Soccer Handicapping Analytics: Expected Goals (xG)

by Hollywood Sports

Analytics can be a powerful tool in the handicapper toolbox when assessing potential value versus bookmaker odds. While statistical analysis has existed with sports since someone started keeping score, the analytics movement examines data to foster a better understanding of the sports we study and follow rather than relying solely on traditional statistics. Often this data can be more predictive of future activity and results than the conventional statistics. This offers exciting possibilities for sports bettors with the opportunity to deploy more accurate predictive data that a majority of the bettors in the market are not using. In baseball, the two most prevalent statistics associated with starting pitchers are Win-Loss record and Earned Runs Average. A statistical analysis of Win-Loss record determined that those numbers had little predictive value for that starting pitcher’s future performance. Data analysis went even deeper to discover that Fielding Independent Performance data such as strikeouts, walks, and batted ball activity offer a more accurate perspective of how a starting pitcher will perform in the future. Statistics such as FIP, xFIP, and SIERA are attempts to provide more accurate descriptive and predictive measurements of how many runs a pitcher allows. 

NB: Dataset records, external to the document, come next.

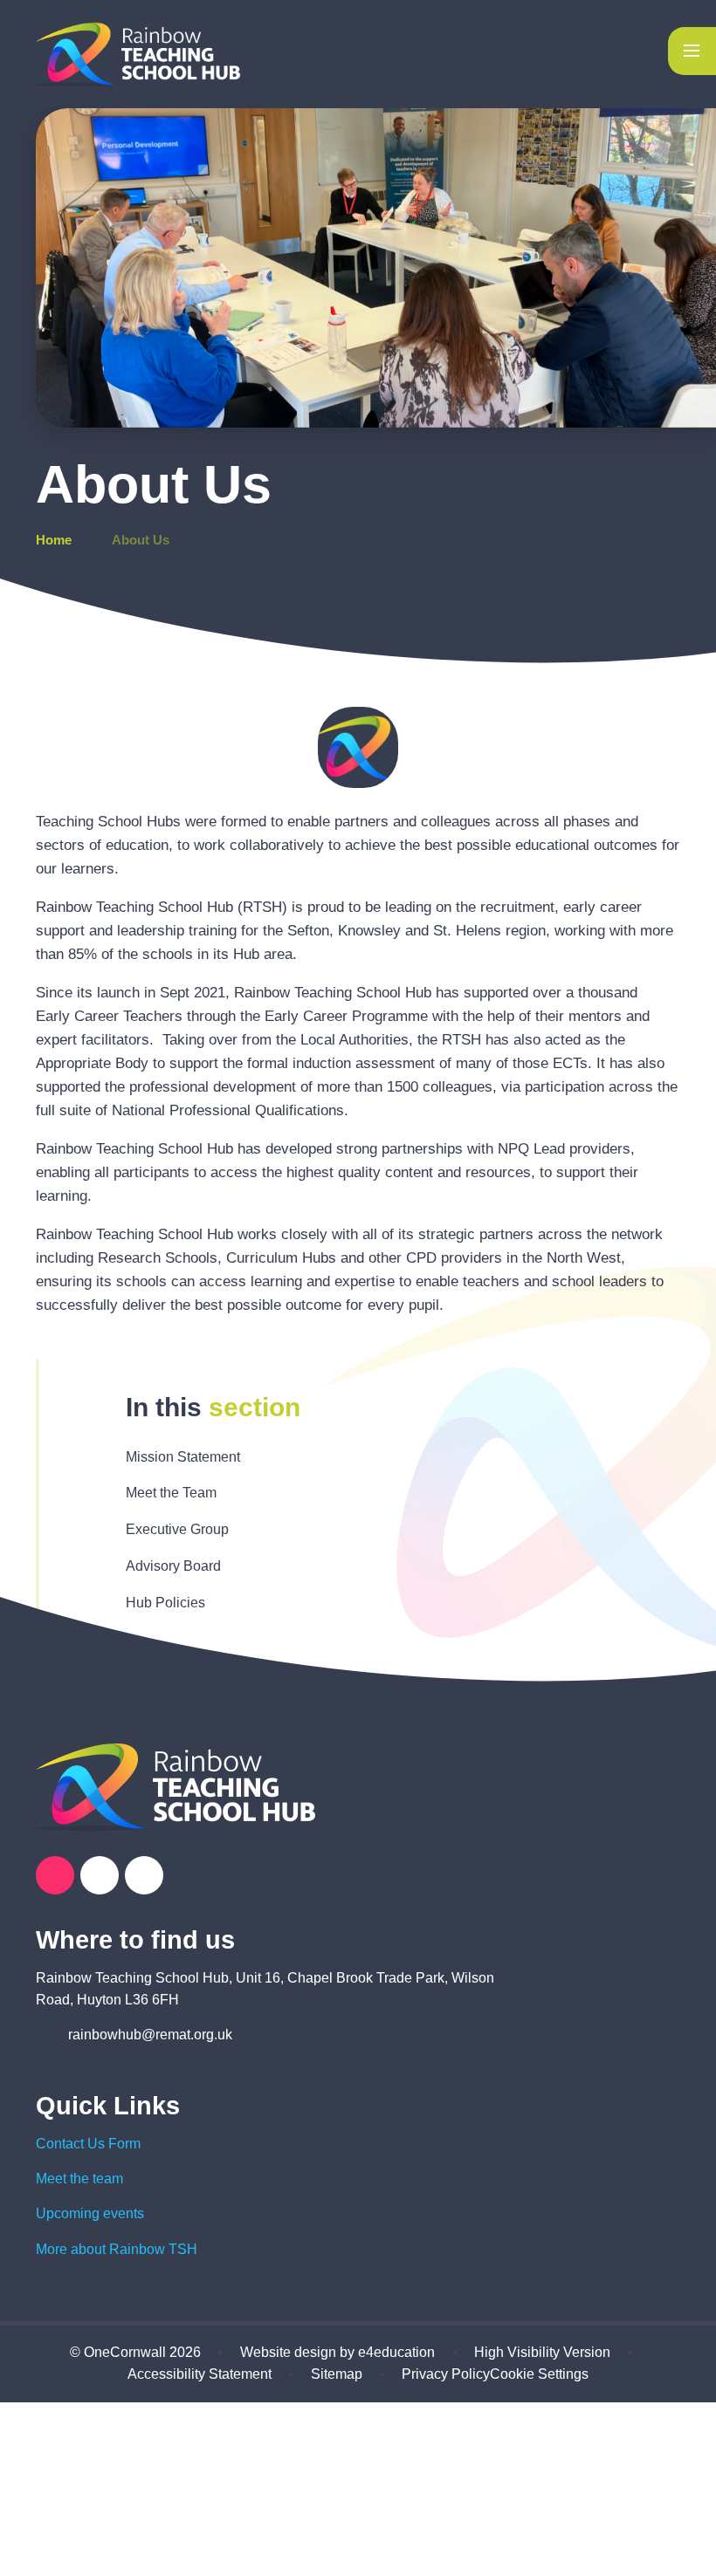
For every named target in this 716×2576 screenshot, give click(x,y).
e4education (396, 2352)
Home (54, 540)
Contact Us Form (88, 2143)
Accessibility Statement (199, 2374)
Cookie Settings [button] (539, 2374)
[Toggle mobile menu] (692, 51)
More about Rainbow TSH (116, 2249)
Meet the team (79, 2178)
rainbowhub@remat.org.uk (150, 2034)
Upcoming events (90, 2213)
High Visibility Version (542, 2352)
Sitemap (336, 2374)
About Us (140, 540)
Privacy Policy (446, 2374)
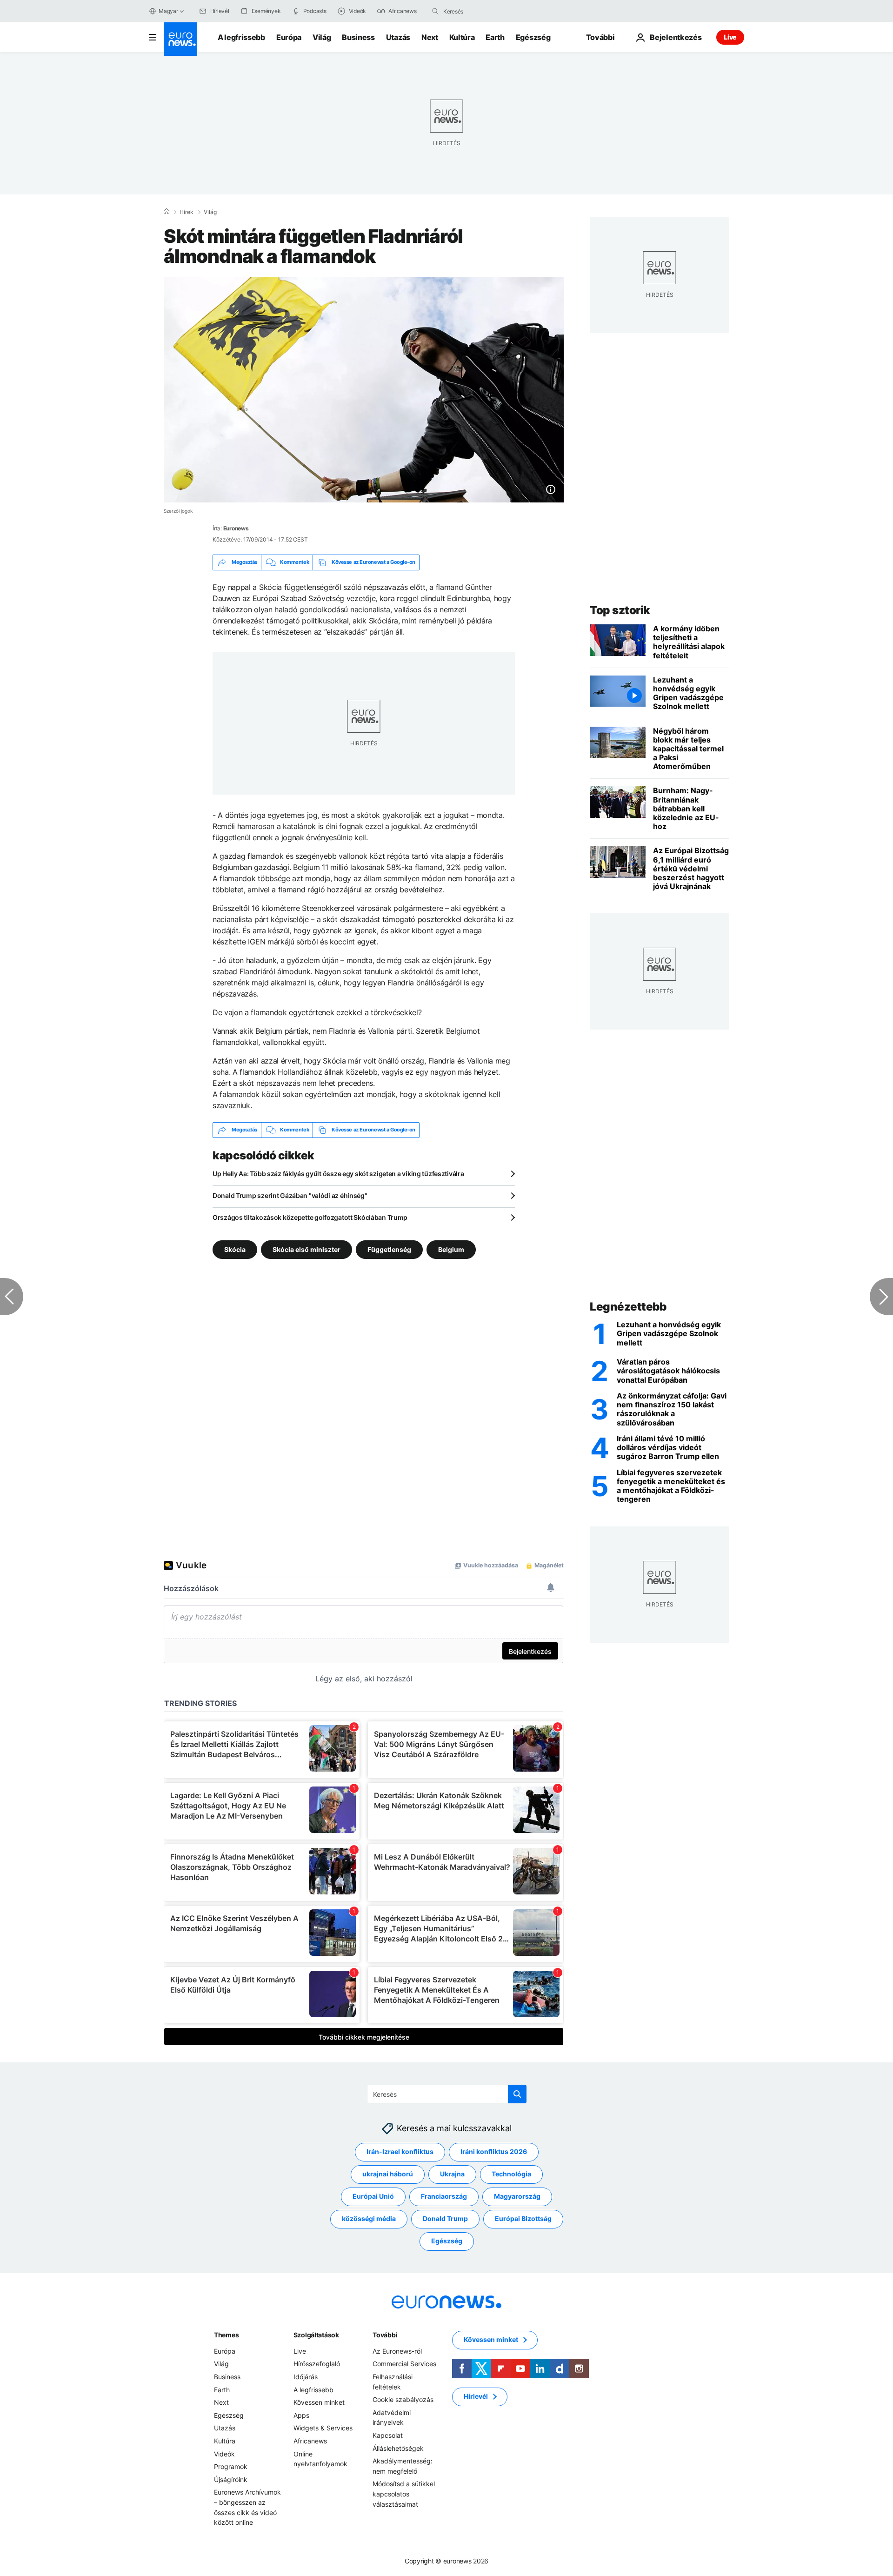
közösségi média (369, 2218)
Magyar (168, 10)
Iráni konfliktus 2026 (493, 2151)
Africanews (310, 2441)
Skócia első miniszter (306, 1249)
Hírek (186, 212)
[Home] (166, 211)
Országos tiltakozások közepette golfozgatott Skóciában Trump (310, 1217)
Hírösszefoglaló (316, 2364)
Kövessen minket (319, 2402)
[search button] (435, 11)
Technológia (511, 2174)
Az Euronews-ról (397, 2351)
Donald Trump (445, 2218)
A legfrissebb (241, 37)
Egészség (533, 37)
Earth (495, 37)
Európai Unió (373, 2196)
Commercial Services (404, 2364)
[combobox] (482, 11)
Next (429, 37)
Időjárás (305, 2377)
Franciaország (444, 2196)
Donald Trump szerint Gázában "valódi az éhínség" (290, 1195)
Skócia (235, 1249)
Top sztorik (620, 610)
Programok (230, 2466)
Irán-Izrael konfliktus (400, 2151)
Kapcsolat (388, 2435)
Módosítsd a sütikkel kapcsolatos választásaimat (404, 2494)
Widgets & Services (323, 2428)
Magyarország (517, 2196)
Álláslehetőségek (398, 2448)
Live (730, 37)
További (385, 2335)
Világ (322, 37)
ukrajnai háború (387, 2174)
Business (358, 37)
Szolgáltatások (316, 2335)
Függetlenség (389, 1249)
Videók (224, 2453)
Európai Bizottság (523, 2218)
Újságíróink (230, 2479)
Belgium (451, 1249)
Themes (226, 2335)
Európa (288, 37)
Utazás (398, 37)
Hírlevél (476, 2396)
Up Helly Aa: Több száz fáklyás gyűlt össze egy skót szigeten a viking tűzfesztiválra (338, 1174)
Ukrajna (452, 2174)
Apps (301, 2415)
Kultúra (462, 37)
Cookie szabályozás (403, 2399)
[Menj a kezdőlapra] (180, 39)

In soccer, the idea of expected goals serves a similar vision. Goals scored and goals allowed may be definitive in determining a final score but that does not mean that those numbers are the most predictive regarding future scores. What are other statistics that are important in scoring goals? Most goals are scored by shooting at the net in open play (with exceptions being penalty kicks and opponents scoring own goals which do not appear to be reliable events that can be created without luck and the random behavior of an opponent). The more shots a team takes at the net, the more likely they will score. And the better quality of these shots, the more likely they will get past a keeper. Expected goals is a metric that determines a statistical probability on every scoring chance a team generates in a match. In this adventure of quantitative analysis, similar scoring situations are logged to determine a scoring probability from a deep data set in a way similar to measurements that predict the accuracy of an NBA shooter attempting a 22-foot corner 3-pointer. Shot attempts that have an empirical success rate of 35% or higher have been categorized as Big Chances. By reassessing a soccer match from the expected goals (xG) and expected goals allowed (xGA) given the activity and nature of all the shot attempts in a match. If xG analysis offers a better evaluation regarding how a team is playing, then it could provide a more precise way to measure subsequent action. For example, Southampton entered match week 32 of the 2019-20 English Premier League season with 38 goals scored. However, their xG of 44.20 suggested that they should have scored at least six more goals on the season given the average likelihood of events regarding their scoring opportunities. Bettors that decided that this information was evidence of the Saints covering the goal-line spread with their match at Watford or that the final score would finish over the 2.5 total were rewarded with Southampton’s 3-1 victory. Armed with expected goals and expected goals allowed data for both teams in an upcoming match can offer handicappers a powerful weapon in exposing the hidden value against the posted side and totals numbers of the bookmaker. 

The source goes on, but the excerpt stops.